Liu Yulong, Ge Rongjing, Zhao Xin, Guo Rui, Huang Li, Zhao Shidi, Guan Sudong, Lu Wei, Cui Shan, Wang Shirlene, Wang Jin-Hui
Department of Pathophysiology, Bengbu Medical College, Anhui 233000, China.
Qingdao University, School of Pharmacy, Shandong 266021, China.
Oncotarget. 2017 Aug 4;8(68):112401-112416. doi: 10.18632/oncotarget.19918. eCollection 2017 Dec 22.
The capabilities of learning and memory in parents are presumably transmitted to their offsprings, in which genetic codes and epigenetic regulations are thought as molecular bases. As neural plasticity occurs during memory formation as cellular mechanism, we aim to examine the correlation of activity strengths at cortical glutamatergic and GABAergic neurons to the transgenerational inheritance of learning ability. In a mouse model of associative learning, paired whisker and odor stimulations led to odorant-induced whisker motion, whose onset appeared fast (high learning efficiency, HLE) or slow (low learning efficiency, LLE). HLE male and female mice, HLE female and LLE male mice as well as HLE male and LLE female mice were cross-mated to have their first generation of offsprings, filials (F1). The onset of odorant-induced whisker motion appeared a sequence of high-to-low efficiency in three groups of F1 mice that were from HLE male and female mice, HLE female and LLE male mice as well as HLE male and LLE female mice. Activities related to glutamatergic neurons in barrel cortices appeared a sequence of high-to-low strength in these F1 mice from HLE male and female mice, HLE female and LLE male mice as well as HLE male and LLE female mice. Activities related to GABAergic neurons in barrel cortices appeared a sequence of low-to-high strength in these F1 mice from HLE male and female mice, HLE female and LLE male mice as well as HLE male and LLE female mice. Neuronal activity strength was linearly correlated to learning efficiency among three groups. Thus, the coordinated activities at glutamatergic and GABAergic neurons may constitute the cellular basis for the transgenerational inheritance of learning ability.

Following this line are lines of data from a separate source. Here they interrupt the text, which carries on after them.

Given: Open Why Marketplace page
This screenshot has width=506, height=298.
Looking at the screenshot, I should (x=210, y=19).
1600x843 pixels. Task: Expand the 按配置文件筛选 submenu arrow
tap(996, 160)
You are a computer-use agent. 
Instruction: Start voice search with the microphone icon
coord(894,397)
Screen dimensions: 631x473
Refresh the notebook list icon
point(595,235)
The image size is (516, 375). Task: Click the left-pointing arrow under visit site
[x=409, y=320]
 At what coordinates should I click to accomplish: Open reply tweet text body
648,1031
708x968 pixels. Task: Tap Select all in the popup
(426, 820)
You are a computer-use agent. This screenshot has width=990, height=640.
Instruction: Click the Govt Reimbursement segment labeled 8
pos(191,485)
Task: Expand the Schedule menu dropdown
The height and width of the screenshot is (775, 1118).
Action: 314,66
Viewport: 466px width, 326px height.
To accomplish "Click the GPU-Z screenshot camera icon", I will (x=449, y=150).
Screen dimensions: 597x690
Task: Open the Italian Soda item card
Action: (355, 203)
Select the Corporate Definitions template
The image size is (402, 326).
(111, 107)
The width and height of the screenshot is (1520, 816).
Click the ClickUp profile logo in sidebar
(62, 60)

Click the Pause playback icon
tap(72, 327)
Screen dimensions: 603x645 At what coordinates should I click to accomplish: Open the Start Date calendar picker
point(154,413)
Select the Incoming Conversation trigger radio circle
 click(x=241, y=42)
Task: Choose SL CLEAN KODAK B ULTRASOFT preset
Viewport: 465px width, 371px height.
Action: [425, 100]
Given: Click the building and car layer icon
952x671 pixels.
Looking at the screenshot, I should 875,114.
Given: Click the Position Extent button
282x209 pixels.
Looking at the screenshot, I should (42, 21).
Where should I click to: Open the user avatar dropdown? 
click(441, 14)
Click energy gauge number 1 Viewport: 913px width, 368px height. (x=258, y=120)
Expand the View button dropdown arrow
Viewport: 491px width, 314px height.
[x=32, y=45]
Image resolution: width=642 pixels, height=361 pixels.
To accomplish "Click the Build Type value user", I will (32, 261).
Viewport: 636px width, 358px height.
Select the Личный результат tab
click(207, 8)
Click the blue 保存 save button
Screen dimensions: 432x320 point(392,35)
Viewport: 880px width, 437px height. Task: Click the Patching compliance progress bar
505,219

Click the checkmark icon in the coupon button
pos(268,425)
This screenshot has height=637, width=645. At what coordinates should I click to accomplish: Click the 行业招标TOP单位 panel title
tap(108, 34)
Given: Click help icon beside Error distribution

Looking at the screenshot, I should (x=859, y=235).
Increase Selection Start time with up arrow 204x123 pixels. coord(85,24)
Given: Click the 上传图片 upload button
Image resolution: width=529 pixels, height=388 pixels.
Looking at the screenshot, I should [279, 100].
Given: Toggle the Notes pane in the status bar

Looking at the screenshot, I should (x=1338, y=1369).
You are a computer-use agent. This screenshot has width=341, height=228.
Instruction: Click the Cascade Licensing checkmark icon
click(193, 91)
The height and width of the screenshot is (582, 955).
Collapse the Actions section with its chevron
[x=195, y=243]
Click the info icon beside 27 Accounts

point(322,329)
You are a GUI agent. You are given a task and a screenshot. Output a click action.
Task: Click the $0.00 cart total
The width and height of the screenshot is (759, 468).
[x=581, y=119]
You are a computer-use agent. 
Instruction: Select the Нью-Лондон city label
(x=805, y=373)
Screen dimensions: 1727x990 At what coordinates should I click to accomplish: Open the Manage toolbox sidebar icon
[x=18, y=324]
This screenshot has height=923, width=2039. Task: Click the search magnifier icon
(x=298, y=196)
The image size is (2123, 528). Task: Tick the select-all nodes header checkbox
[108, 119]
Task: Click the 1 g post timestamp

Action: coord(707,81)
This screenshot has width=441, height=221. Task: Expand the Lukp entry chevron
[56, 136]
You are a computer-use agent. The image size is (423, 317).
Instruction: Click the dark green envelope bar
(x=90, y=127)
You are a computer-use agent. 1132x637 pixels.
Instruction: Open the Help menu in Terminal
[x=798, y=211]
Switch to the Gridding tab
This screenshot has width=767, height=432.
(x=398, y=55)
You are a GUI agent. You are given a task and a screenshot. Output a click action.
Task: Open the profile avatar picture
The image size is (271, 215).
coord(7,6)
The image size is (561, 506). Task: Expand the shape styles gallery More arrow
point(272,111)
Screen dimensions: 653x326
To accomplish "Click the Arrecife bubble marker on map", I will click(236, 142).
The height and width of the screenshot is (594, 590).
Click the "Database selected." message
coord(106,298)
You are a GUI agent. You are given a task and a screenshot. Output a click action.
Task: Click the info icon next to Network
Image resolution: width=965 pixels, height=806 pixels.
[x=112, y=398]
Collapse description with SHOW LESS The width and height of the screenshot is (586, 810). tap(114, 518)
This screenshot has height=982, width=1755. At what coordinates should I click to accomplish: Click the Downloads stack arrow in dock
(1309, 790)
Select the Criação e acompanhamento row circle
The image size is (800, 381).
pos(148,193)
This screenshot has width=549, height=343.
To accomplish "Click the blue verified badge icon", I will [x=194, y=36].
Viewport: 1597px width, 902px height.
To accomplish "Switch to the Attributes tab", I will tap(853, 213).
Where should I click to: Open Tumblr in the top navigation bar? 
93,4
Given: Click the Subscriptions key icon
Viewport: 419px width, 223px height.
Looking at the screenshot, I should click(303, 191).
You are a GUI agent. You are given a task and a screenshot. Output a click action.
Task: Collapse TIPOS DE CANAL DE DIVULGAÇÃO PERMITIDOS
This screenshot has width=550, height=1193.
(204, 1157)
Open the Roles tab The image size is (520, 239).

亲本的学习和记忆能力大概会传递给它们的后代,其中遗传密码和表观遗传调控被认为是分子基础。由于神经可塑性作为细胞机制在记忆形成过程中发生,我们旨在研究皮质谷氨酸能神经元和γ-氨基丁酸能神经元的活动强度与学习能力的跨代遗传之间的相关性。在一个联想学习的小鼠模型中,配对的触须和气味刺激导致气味诱导的触须运动,其开始速度有快(高学习效率,HLE)或慢(低学习效率,LLE)之分。将HLE雄性和雌性小鼠、HLE雌性和LLE雄性小鼠以及HLE雄性和LLE雌性小鼠进行杂交,产生它们的第一代后代,即子代(F1)。在来自HLE雄性和雌性小鼠、HLE雌性和LLE雄性小鼠以及HLE雄性和LLE雌性小鼠的三组F1小鼠中,气味诱导的触须运动的开始呈现出从高到低的效率顺序。在这些来自HLE雄性和雌性小鼠、HLE雌性和LLE雄性小鼠以及HLE雄性和LLE雌性小鼠的F1小鼠中,桶状皮质中与谷氨酸能神经元相关的活动呈现出从高到低的强度顺序。在这些来自HLE雄性和雌性小鼠、HLE雌性和LLE雄性小鼠以及HLE雄性和LLE雌性小鼠的F1小鼠中,桶状皮质中与γ-氨基丁酸能神经元相关的活动呈现出从低到高的强度顺序。三组之间神经元活动强度与学习效率呈线性相关。因此,谷氨酸能神经元和γ-氨基丁酸能神经元的协同活动可能构成学习能力跨代遗传的细胞基础。